24 Março 2014
No marco do 34º aniversário de morte de Dom Óscar Arnulfo Romero, o teólogo espanhol jesuíta Jon Sobrino oferece uma reflexão sobre as últimas homilias do arcebispo salvadorenho, assassinado por um esquadrão da morte enquanto celebrava a missa.
Sobrino é professor da Universidade Centro-Americana (UCA), em El Salvador, e doutor em Teologia pela Hochschule Sankt Georgen, em Frankfurt, na Alemanha. É autor de vários livros, dentre os quais destacamos Fora dos pobres não há salvação (Paulinas, 2008) e Jesus, o Libertador: a história de Jesus de Nazaré (Vozes, 1994).
O artigo foi publicado na revista de atualidade pastoral Settimana, 23-03-2014. A tradução é de Moisés Sbardelotto.
Eis o artigo.
O fim é o que dá sentido ao desenvolvimento, dizia um grande filósofo. No caso de Romero é realmente assim: as suas duas últimas homilias não foram as "últimas" simplesmente porque ele não fez outras.
Foram "últimas" porque nelas, e naqueles dias, emergiu claramente a verdadeira essência dos últimos três anos do monsenhor. Finalmente, foram "últimas" porque eles as proferiu na catedral junto com o seu povo e no pequeno hospital junto com os doentes incuráveis. E, para um pastor, nada conta mais do que o "povo" e os "pobres".
Vou me deter nas duas últimas homilias dos dias 23 e 24 de março de 1980, com algumas pequenas referências a outras que remontam aos primeiros meses de 1980. Vou citar alguns parágrafos de forma extensiva, porque muitos desses trechos são mais eloquentes do que muitas palavras.
A última homillia no "hospitalito"
No dia 24 de março de 1980, Dom Romero proferiu a sua última homilia na capela do Hospital da Divina Providência para doentes de câncer.
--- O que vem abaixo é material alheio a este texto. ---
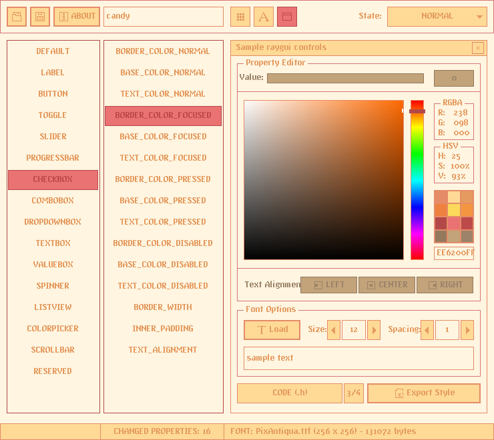The height and width of the screenshot is (440, 494).
Task: Open the ABOUT info button
Action: click(77, 17)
No "hospitalito", ele preparava aos sábados as suas homilias dominicais com livros de teologia bíblica, com relatórios sobre as violações dos direitos humanos e com tudo o que tivesse a ver com a pobreza do povo. E, no "hospitalito", como Jesus junto ao lago ou no horto, rezava ao Deus que vê em segredo.
O Bispo, rodeado de multidões, a quem produzia uma profunda alegria estar com o seu povo na catedral e nas ruas, no "hospitalito" estava sozinho e sem seguranças. Às noites, ficava e vivia com o seu Deus.
As pessoas mais próximas – a poucos metros do seu quarto – eram mulheres doentes de câncer incurável, pobres todas elas, com a angústia adicional de não saber o que seria dos seus filhos, assim que morressem. Essas mulheres eram o símbolo de muitas outras mães de filhos mortos, desaparecidos, torturados e de todo um povo sofredor.
No dia 24 de março, às 17 horas, ele celebrou uma missa de aniversário pela Dona Sarita, apesar de terem lhe aconselhado que não o fizesse, pois a missa tinha sido anunciada na imprensa e podia ser um aviso para aqueles que queriam assassiná-lo. O Bispo insistiu em celebrá-la e terminou a sua homilia com estas palavras:
"Que este corpo imolado e esta carne sacrificada pelos homens nos alimente também para dar o nosso corpo e o nosso sangue ao sofrimento e à dor, como Cristo, não para si, mas para dar conceitos de justiça e de paz ao nosso povo. Unamo-nos, pois, intimamente, na fé e na esperança a este momento de oração pela Dona Sarita e por nós."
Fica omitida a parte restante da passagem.